Yes, she thought. But I can’t ask you any of them. “No,” she said.
“If you think of anything, or if you experience something which you think might be contact but you’re not certain, feel free to call me. Here’s my number,” he said, and handed her a card. “I’ll put a rush on those tests so we can get you home.”
He left, and she leaned back against the pillow, exhausted. Thank goodness that’s over, she thought, and he came back in.
Her heart began to pound, but he’d only returned to tell her he’d scheduled the tests and that she was to use her call button if she needed to get out of bed. “And I want you to rest,” he said. “Your body needs time and assistance to heal. The best thing you can do is get lots of sleep.”
No, the best thing I can do is establish a feedback loop between me and Trent, she thought. And stop reinforcing the one I have with C.B. She needed to connect to Trent and send signals along that pathway till it was stronger than the one she had to C.B., and her connection to him withered away.
It doesn’t work like that, C.B. said.
How do you know? she retorted, and then remembered she shouldn’t be reinforcing their connection and said it aloud.
Because Verrick was wrong about the whole “time to establish neural pathways” and “initial contact being fragmentary and sporadic” thing, C.B. said. You and I’ve been able to talk perfectly since the minute we made contact, and it wasn’t any twenty-four hours after surgery. So why would he be right about this?

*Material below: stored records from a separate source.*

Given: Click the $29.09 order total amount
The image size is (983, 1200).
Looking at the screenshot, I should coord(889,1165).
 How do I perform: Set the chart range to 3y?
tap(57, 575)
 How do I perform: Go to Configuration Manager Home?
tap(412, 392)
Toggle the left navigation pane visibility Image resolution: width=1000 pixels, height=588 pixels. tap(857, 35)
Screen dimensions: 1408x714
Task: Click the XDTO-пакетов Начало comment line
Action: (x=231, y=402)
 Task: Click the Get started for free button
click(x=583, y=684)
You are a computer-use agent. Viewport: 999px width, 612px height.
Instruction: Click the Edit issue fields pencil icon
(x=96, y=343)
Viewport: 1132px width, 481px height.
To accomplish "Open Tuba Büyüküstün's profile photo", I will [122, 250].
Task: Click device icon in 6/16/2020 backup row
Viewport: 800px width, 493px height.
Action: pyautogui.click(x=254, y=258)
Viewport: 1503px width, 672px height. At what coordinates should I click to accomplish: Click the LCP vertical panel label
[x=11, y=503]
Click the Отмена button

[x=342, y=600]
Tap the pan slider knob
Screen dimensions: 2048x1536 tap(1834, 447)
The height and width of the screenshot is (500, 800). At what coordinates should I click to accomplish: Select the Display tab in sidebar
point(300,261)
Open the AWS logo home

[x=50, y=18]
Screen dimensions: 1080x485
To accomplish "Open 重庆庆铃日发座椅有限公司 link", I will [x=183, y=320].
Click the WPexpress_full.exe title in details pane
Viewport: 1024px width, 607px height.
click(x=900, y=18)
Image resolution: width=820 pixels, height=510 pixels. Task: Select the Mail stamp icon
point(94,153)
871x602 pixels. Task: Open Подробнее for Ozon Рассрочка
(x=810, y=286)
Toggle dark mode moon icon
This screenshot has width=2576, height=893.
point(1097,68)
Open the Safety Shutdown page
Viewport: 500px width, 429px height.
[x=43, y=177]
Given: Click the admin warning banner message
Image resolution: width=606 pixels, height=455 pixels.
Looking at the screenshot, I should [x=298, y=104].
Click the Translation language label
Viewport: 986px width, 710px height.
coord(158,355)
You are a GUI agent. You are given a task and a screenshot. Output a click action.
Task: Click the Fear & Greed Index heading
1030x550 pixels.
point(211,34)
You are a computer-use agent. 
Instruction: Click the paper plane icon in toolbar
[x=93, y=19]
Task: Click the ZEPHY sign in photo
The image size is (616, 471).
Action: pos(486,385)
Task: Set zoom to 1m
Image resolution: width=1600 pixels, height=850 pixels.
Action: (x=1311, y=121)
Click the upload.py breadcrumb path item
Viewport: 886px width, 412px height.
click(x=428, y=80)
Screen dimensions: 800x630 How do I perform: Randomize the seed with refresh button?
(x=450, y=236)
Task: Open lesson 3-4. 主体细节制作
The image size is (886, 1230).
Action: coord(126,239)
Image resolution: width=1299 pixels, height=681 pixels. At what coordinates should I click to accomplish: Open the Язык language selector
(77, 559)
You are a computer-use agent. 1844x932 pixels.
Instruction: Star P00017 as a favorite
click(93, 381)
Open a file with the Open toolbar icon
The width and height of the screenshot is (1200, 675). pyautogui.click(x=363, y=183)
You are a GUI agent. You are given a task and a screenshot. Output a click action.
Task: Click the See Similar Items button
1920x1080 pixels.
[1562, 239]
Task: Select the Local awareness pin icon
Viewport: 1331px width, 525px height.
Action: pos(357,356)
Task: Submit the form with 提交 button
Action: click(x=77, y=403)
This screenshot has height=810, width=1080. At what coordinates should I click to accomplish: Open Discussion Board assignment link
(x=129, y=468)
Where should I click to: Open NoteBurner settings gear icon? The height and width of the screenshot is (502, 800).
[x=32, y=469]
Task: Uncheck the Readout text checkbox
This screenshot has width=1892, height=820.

“Because he’s an expert. He’s done hundreds of EEDs, and he knows a lot more about brain function than you.”
Yeah, well, that’s a matter of opinion. In the first place, neural activity—
“I don’t care. I’m not talking to you,” she said, wishing there was a way to hang up on him.
See, I told you, telepathy’s a terrible idea.
“Go. Away.” She turned determinedly onto her side. Trent, I love you, she said into her pillow. Are you there? Come in, Trent.